China's all-out war against coronavirus outbreak has many weapons.
There are quarantines and lockdowns. Nearly half a billion people have been confined to prevent the spread of the virus.
There are attempts to stop public gatherings. In this video, mahjong tables are destroyed so folks won't gather together and risk exposure to the pathogen.
And then there are the red banners. Strung across streets and in public places, red banners with rhyming Chinese slogans have been a part of government campaigns for decades in China. Banners have urged citizens to take land from landlords and redistribute it to farmers. Their rhyming Chinese slogans championed non-intellectualism during the Cultural Revolution of the 1970s: "The more knowledge you have, the more counter-revolutionary you are"). They've reinforced presidential initiatives. "If you want less diseases, the toilet revolution is the answer" embraces President Xi's call for improving unhygienic bathroom conditions.
When it comes to coronavirus, sometimes the tone is straightforward:
"Better to wear a mask than a ventilator; better to stay at home than in an ICU."
Others are more dramatic:
"Those who gather together are shameless; those who play mahjong are daredevils."
"Have a bite of a wild animal dish today, see you in hell tomorrow."
And some are kinda funny.
"Never ever go to grocery stores as long as you have a scallion at home."
"Stay in and don't wander around. You have AC, television and WiFi as your friends."
These slogans are getting mixed reviews. Some people respond with sarcasm:
"Who said our Communist party officials lack humor?" wrote a user on Chinese social media, Weibo.
Other commenters praise the efforts: "Whoever wrote this is so talented."
"The slogans may come across as poor taste, but they make sense," said another Weibo user.
That kind of mixed reaction is no surprise. People "can follow the directions and genuinely be afraid and also find humor at the same time" says Katherine Mason, assistant professor of anthropology at Brown University, who researched public health in China following the SARS epidemic.
There's also a political tone to some of the messaging. "Fight the people's war against new coronavirus epidemic," is one example.
"These banners locate COVID-19 not only as a threat to your personal body or to the physical bodies of others around you but also a threat to the state," says Alexandre White, an assistant professor at Johns Hopkins who studies the social dynamics of global health.
Other banners cast blame at sick individuals for failing to take precautions to prevent the spread of their illness:
"Returning to hometown with the virus means you're unfilial; passing the virus to parents means you're utterly devoid of conscience."
In that kind of messaging, coming down with a disease is represented as a moral failing, White adds. And that can create stigma.

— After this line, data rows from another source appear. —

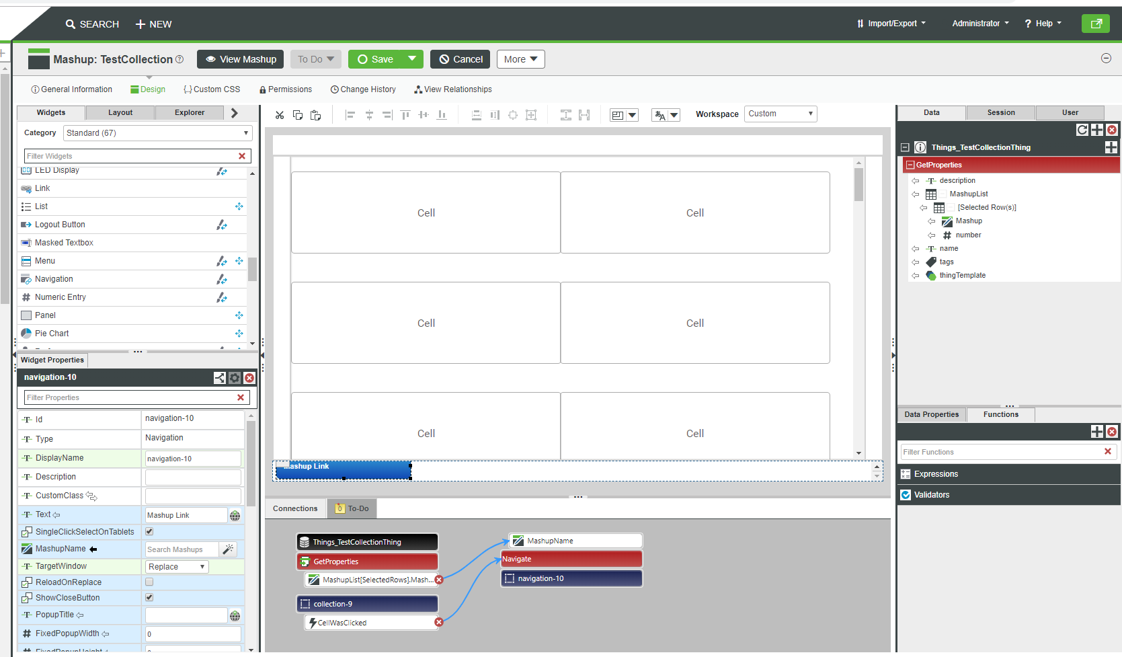This screenshot has width=1122, height=657.
Task: Switch to the Session tab
Action: 1000,112
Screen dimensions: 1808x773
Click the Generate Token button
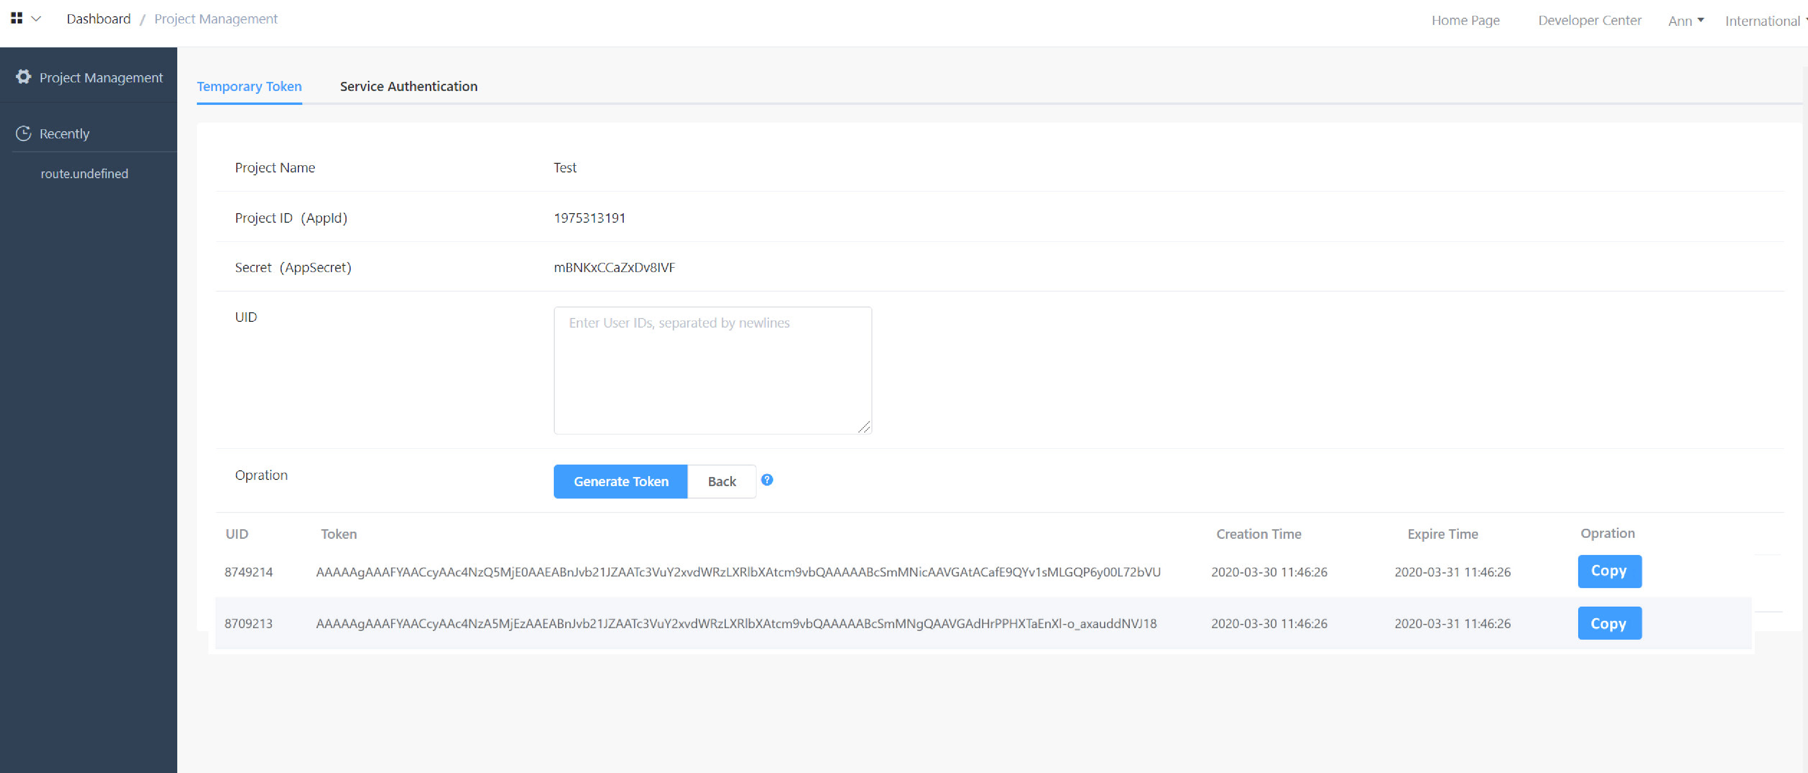[x=620, y=481]
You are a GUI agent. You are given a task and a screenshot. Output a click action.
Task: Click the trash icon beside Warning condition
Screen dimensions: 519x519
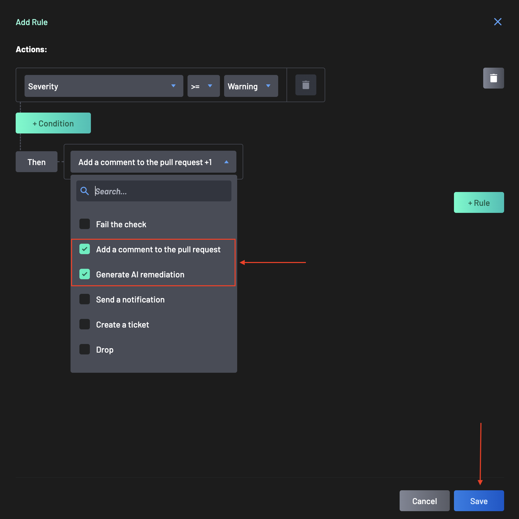305,85
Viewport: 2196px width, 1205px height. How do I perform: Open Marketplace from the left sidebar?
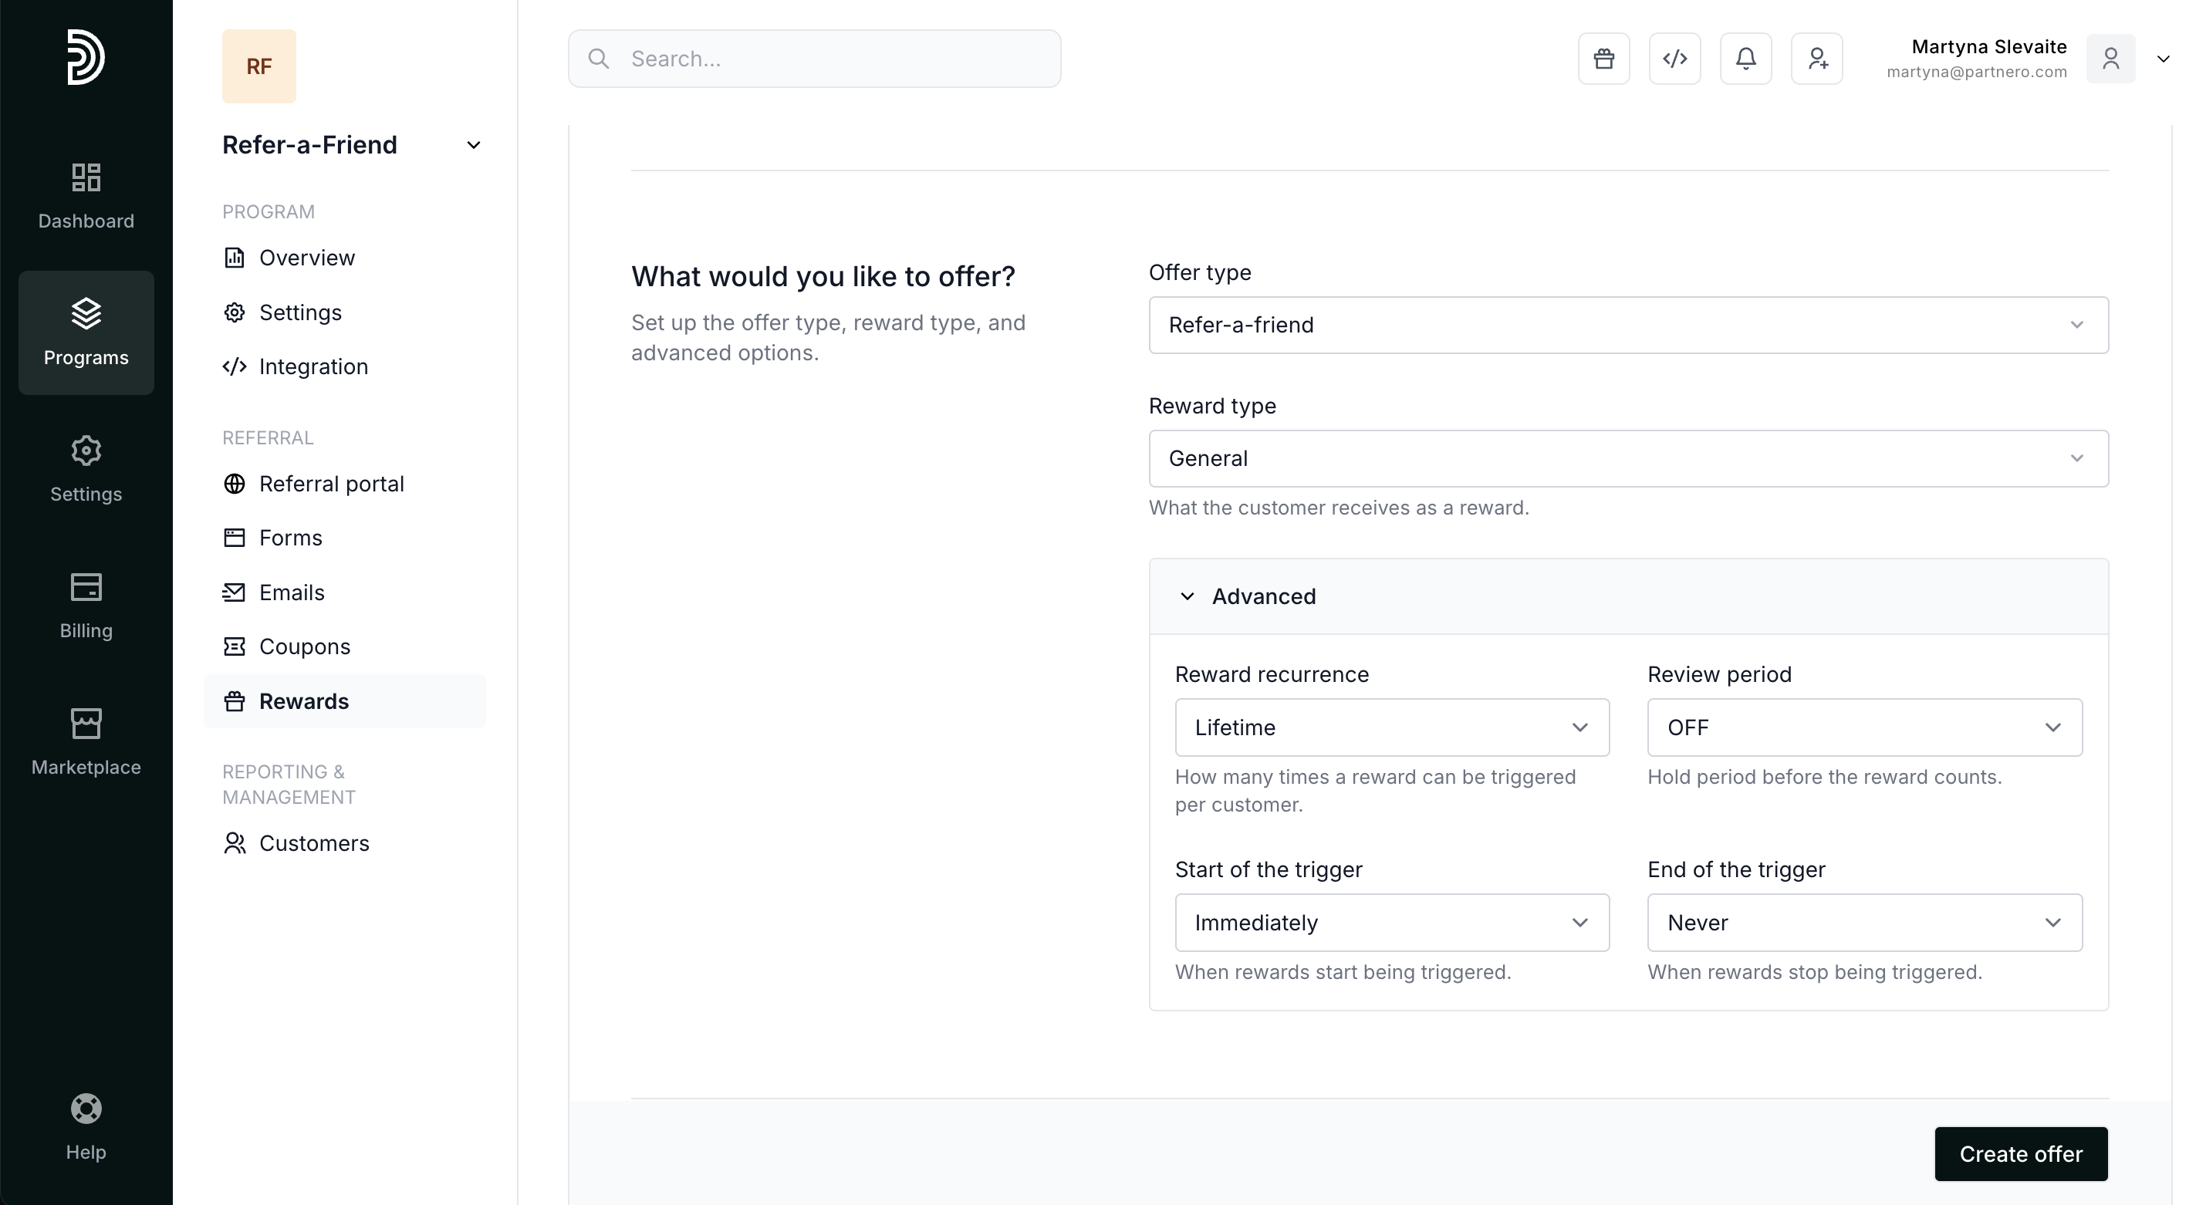86,741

"The act of blaming the spread on individual action is a tried and true practice in epidemics throughout history," he says. It can lead to beneficial public health effects when people adopt positive health practices, but it can also shame people to the point that they hide out and don't seek treatment. "Fear is a very dangerous thing in an epidemic. And the use of this fear to drive positive health responses from the public is a double-edged sword."

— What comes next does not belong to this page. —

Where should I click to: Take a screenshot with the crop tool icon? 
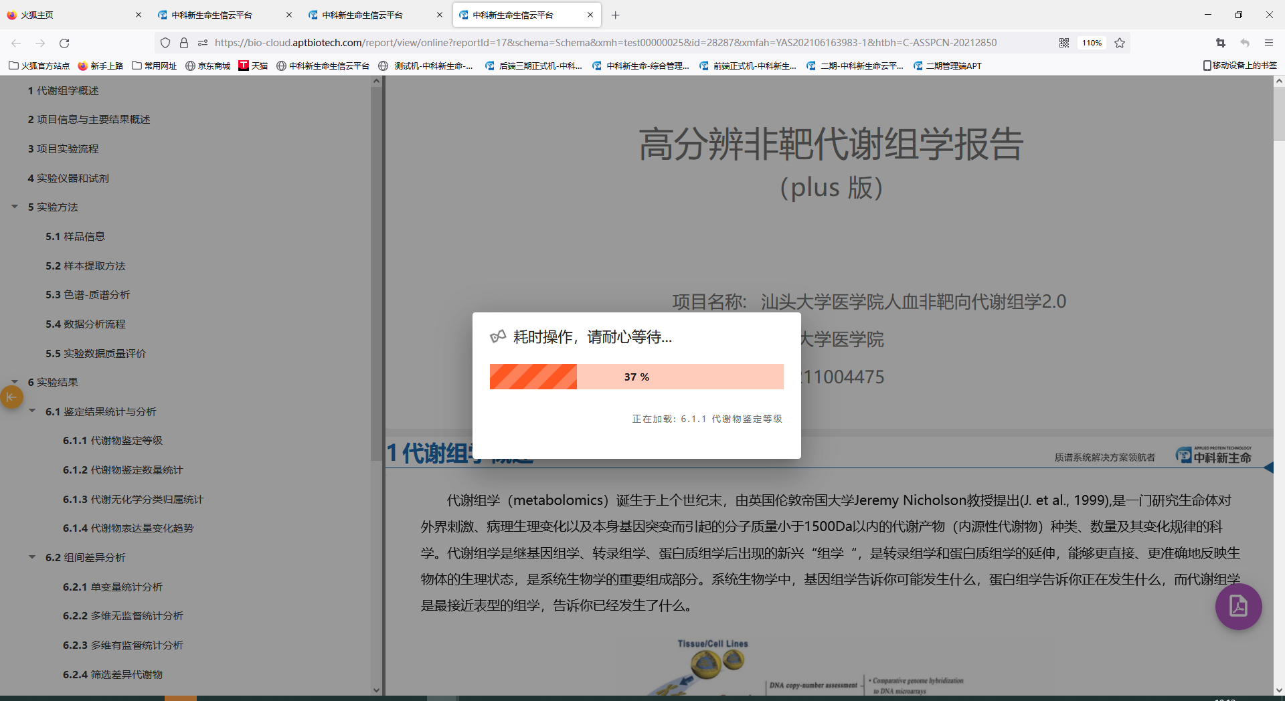pyautogui.click(x=1220, y=43)
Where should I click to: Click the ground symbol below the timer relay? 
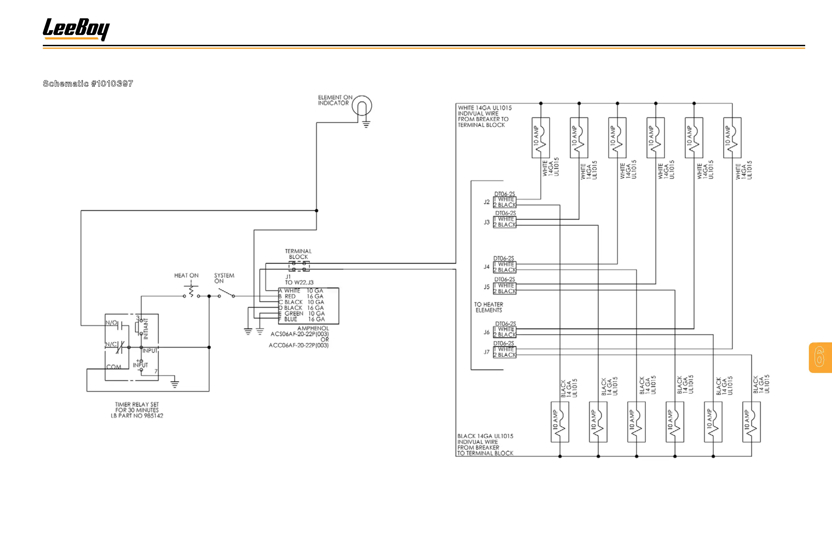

In the U.S., for example, a poster from 1942, aimed at stopping the spread of syphilis, shows an eager sailor attracted by a woman at a lamppost with this stern warning: "A sailor doesn't have to prove he's a man. Remember: There's no medicine for regret."
The big question: Do China's red banners really make a difference?
"It is very difficult to say!" Mason wrote in an email to NPR. Without a controlled experiment, she noted, it's impossible to tell exactly how the banners affected behavior or public health. But "these banners are rarely used in isolation — rather, they are usually only one component of a much broader publicity campaign. How much the banners on their own do I really don't know."